• [Given records]:
-----

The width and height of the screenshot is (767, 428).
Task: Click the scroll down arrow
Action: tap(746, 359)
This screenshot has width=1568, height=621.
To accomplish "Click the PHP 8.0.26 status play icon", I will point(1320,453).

-----

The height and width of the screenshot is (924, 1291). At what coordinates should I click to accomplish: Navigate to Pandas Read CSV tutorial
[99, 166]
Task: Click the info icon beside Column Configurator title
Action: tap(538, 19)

-----

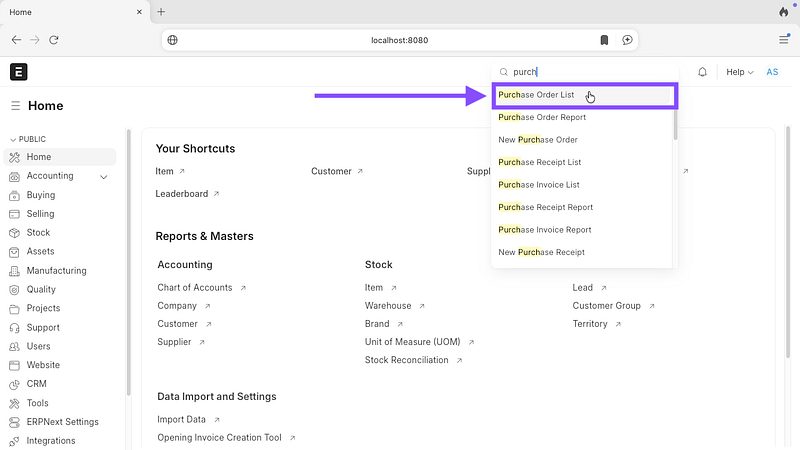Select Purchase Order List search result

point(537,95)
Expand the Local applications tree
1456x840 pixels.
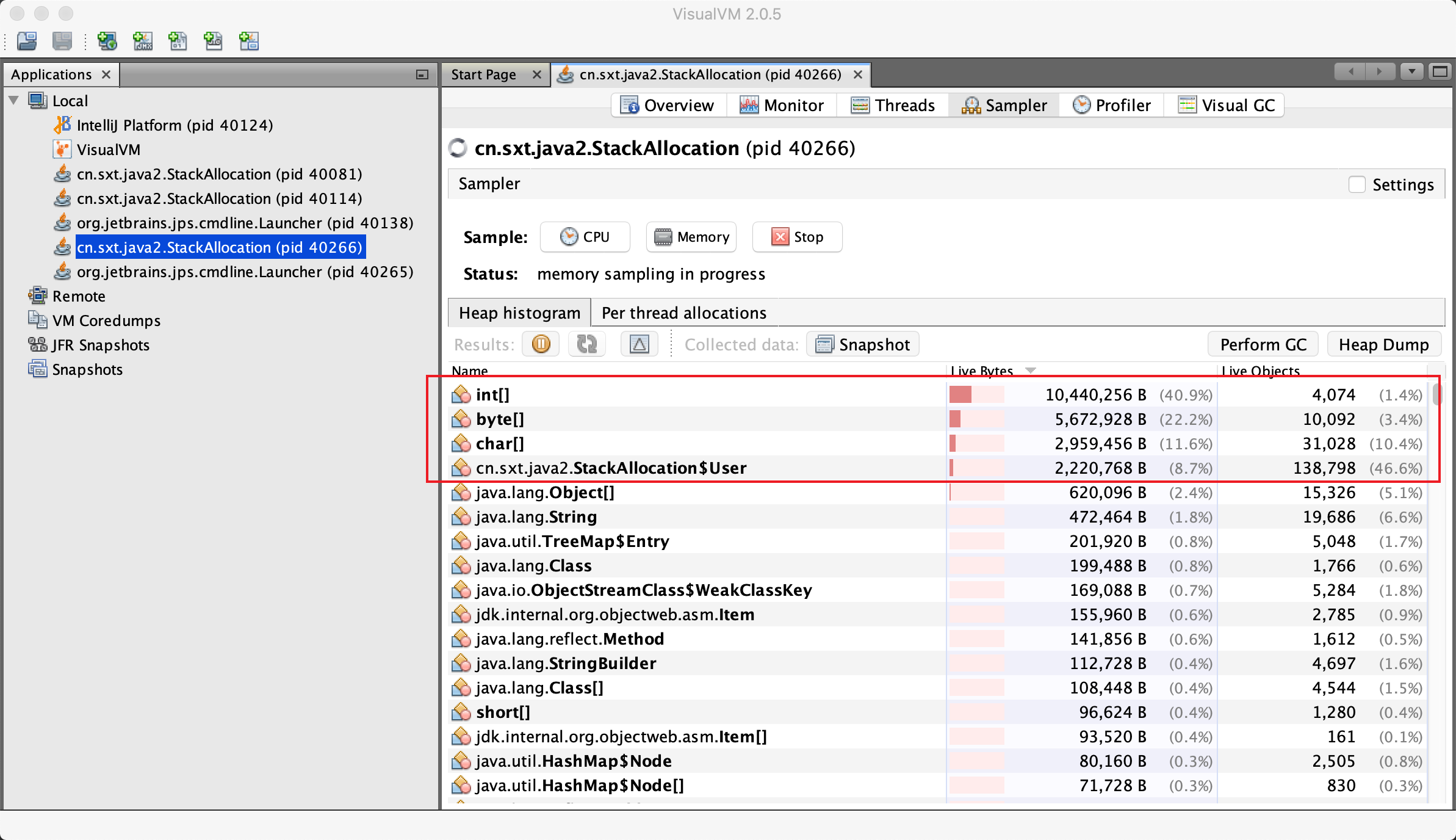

-----

• [Instructions for the task]:
Above are some records; copy exactly the lines from the one with "Expand the Local applications tree" through the one with "1456x840 pixels.", both included, and no others.

• [Solved exercise]:
Expand the Local applications tree
1456x840 pixels.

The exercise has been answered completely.